The Carthaginians then withdrew to the fortified district of Byrsa . This was only stormed by the Romans on the seventh day of their invasion of the city. The last 900 defenders of the district's castle fought to the point of giving up completely. The Carthaginian leader Hasdrubal fled at the last moment for fear of the revenge of the Romans, whose soldiers he had tortured before their eyes. His wife then cursed him, sacrificed his two sons and jumped with the last survivors into the fire of the burning temple of Eshum . When Scipio heard of these dramatic events, he is said to have exclaimed a sentence from Homer, alluding to the conquest of Troy :

"The day of the fall of the holy city of Troy will come, and King Priam and his warrior will fall with it"

Apparently he feared that one day Rome might be fated to Carthage.

Effects

Carthage ruins ( Antoninus Pius Thermen )

The 50,000 surviving residents were all dragged into slavery and the city was razed to the ground. The legend that the area of ​​Carthage was sprinkled with salt to make it sterile dates back to the 19th century and has now been refuted.
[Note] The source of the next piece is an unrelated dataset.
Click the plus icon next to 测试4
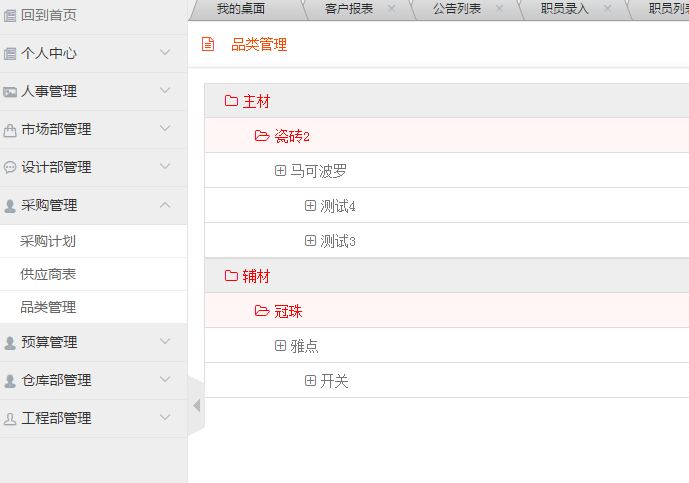This screenshot has height=483, width=689. click(x=310, y=206)
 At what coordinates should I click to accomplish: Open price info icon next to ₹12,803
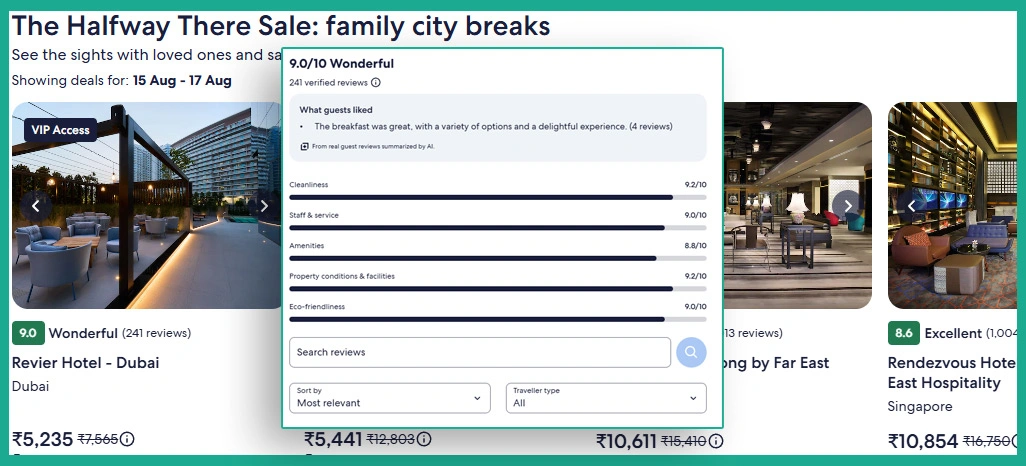(x=424, y=439)
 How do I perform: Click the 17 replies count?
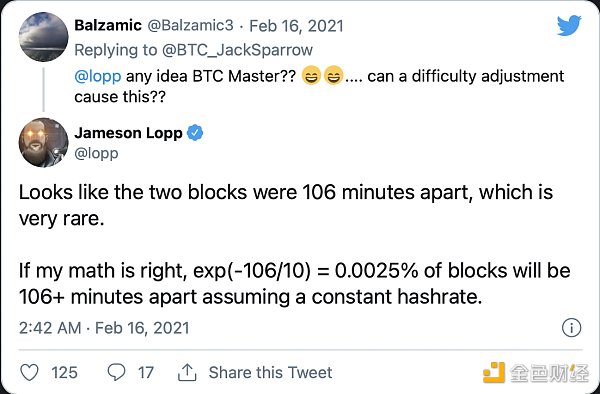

However, after the end of the Third Punic War, the urban area was uninhabited for centuries.

Scipio was allowed to use the additional title Africanus in his name after the end of the battle . His adversary Hasdrubal died as a prisoner in Italy.

literature

  • Heinz Bellen : Metus Gallicus - Metus Punicus. On the fear motive in the Roman Republic . Stuttgart 1985.
  • Matthias Gelzer : Nasica's opposition to the destruction of Carthage . In: Philologus 86 (1931), pp. 261-299.
  • O. Hansen: The Third Roman-Carthaginian War. The destruction of Carthage in 146 BC Chr. Saarbrücken 2008.
  • Wilhelm Hoffmann : The Roman politics of the 2nd century and the end of Carthage . In: Historia 9 (1960), pp. 309-344. Reprinted in: Richard Klein (Ed.): The state thinking of the Romans . Darmstadt 1966, pp. 178-230.
  • Karl-Wilhelm Welwei : On the Metus Punicus in Rome around 150 BC. Chr. In: Hermes 117 (1989), pp. 314-320.